Odd + odd = even is a bit tricky with their definition of even/odd — it’s considerably easier with a definition based on arranging the number into pairs, with either 0 or 1 left over.  In the first group, after a while I changed to “prove that if you add 1 to an odd, you get an even”.  They were able to get this, seeing that it either added a left-over or matched with it.  One of the kids knew that odd/even alternated, and so we added one a number of times, using the blue blocks to see odd/even.  Then I asked “prove that even + 2 = even”.  Some of the kids were able to get this eventually, after I strongly stressed the definition of even = two equal piles.  I made two equal piles out of blue blocks and added 2 new blocks, and a couple of the kids saw that you could add one of the new blocks to each pile, and it was still two equal piles.

Doing proofs for the first time revealed that the kids have a weakness around definitions — they tend to think intuitively about the problem, rather than strictly sticking to the given definitions.  The solution to the even + 2 problem is simply “Divide into two equal piles.  Add one block to each pile.  It’s even!”  But you need to use the definition of even twice, once before and once after adding, which was difficult for them.

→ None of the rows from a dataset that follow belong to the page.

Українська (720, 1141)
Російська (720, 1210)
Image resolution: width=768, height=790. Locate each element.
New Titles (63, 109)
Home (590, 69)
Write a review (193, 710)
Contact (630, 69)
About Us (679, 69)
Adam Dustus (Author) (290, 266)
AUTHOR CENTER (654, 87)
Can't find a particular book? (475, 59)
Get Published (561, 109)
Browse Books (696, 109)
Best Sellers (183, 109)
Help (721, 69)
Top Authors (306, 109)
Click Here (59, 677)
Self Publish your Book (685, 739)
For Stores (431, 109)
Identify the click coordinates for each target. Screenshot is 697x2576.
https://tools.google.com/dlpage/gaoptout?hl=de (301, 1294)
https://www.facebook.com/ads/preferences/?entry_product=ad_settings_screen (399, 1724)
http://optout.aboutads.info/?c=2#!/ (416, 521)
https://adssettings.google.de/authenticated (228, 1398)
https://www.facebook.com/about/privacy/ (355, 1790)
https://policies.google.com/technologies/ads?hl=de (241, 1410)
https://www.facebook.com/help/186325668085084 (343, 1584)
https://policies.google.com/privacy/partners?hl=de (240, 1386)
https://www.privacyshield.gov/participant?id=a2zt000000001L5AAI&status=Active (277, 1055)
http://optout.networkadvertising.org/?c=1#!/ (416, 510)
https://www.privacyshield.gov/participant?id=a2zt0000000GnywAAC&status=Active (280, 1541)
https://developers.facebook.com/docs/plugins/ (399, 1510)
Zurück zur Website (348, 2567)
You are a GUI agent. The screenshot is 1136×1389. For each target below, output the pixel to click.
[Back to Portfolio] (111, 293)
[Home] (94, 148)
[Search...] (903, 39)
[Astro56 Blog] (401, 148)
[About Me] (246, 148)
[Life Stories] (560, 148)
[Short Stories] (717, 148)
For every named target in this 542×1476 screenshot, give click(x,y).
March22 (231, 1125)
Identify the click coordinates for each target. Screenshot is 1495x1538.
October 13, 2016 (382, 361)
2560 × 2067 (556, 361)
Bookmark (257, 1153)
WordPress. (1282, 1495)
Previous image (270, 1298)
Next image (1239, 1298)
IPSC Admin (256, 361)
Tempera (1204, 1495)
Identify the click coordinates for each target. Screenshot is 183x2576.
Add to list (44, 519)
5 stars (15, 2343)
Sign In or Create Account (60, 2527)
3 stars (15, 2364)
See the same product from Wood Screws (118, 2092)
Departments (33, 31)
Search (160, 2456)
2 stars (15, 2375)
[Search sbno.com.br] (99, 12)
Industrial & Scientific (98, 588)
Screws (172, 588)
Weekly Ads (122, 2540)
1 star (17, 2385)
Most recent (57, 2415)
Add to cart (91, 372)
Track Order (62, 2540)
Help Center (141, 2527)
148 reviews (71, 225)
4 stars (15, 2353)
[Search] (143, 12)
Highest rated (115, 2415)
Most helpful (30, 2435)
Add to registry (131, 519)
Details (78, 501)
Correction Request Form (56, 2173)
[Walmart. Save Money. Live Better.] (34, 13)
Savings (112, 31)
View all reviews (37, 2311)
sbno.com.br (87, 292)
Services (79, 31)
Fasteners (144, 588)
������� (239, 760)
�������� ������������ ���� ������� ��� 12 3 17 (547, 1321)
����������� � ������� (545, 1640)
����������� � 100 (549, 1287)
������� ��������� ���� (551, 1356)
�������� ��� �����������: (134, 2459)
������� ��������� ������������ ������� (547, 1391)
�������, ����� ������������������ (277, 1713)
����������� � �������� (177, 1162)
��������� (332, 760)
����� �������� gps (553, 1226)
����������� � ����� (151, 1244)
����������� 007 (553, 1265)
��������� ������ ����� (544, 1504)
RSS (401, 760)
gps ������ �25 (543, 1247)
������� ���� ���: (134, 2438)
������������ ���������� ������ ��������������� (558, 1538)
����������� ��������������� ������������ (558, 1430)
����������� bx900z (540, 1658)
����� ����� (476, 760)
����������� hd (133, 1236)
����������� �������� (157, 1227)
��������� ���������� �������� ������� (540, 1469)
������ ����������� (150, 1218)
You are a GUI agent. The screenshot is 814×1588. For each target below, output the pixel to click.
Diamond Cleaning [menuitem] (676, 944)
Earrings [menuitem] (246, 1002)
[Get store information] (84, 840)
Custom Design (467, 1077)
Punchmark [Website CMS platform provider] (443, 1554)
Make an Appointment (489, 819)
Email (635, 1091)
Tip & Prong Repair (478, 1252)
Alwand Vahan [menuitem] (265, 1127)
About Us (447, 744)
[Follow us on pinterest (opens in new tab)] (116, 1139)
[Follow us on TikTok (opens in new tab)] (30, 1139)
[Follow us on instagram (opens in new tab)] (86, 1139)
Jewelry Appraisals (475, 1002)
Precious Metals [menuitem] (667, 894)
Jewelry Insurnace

#### How Many Feet? How Many Tails?

This book was a pretty good level for them, they usually didn’t get the riddles right away, even with the picture, but at least a couple of kids figured out each one.

# We started a blog!

Corey and I have been leading a math circle of 6 kids for over a year and a half.  Lots of people have been interested in the problems and activities we have been making, so we decided to publish a blog.  We’re currently in the process of backfilling to earlier circles, and we plan to stay up to date moving forward.